Based on the reviewed literature, it can be stated that in the future we will be increasingly able to create the feeling of “being there” by utilizing all our senses more effectively. Immersive 3D VR will be a key application in real-life simulation of environments free of physical hazards, where professionals or students can practice, master, and develop new techniques in the event of a potential emergency. In addition, 3D-based virtual environments will be of paramount importance in the field of education for the development of more effective learning materials, and the purchase of expensive tools and equipment for educational purposes will be avoided as we will be able to simulate and illustrate them more effectively. In addition, the use of virtual reality can better develop students’ creative and innovative thinking, as well as predict a significant improvement in motivation. In addition to teaching and learning, 3D VR environments will be able to effectively support and accelerate the planning and administration of education. For example, the students of the future will not have to gather in one physical place to listen to a lecture, for example, but can do so from anywhere in the world. Overall, the use of 3D VR environments will create an innovative educational ecosystem, as opposed to the now obsolete traditional 2D-based interfaces, which can be assumed to be continuously replaced.

In the future, the fusion of HCI-based systems and 3D VR environments can complement each other to raise the level of utilization, development and support of human cognitive abilities, leading to more creative and innovative ways of thinking and knowledge acquisition expected according to the abilities of the individual.
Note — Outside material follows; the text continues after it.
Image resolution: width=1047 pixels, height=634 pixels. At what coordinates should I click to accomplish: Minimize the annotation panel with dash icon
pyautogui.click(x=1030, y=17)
With the continuous development of technology, the implementation of increasingly reliable and cost-effective CogInfoCom-based systems can be assumed. However, we must also take into account that the development, operation and maintenance of increasingly complex systems will present new challenges, and that people as users are much slower to adapt to innovation and that the introduction of a new interface can only be effective if the limitations are well known.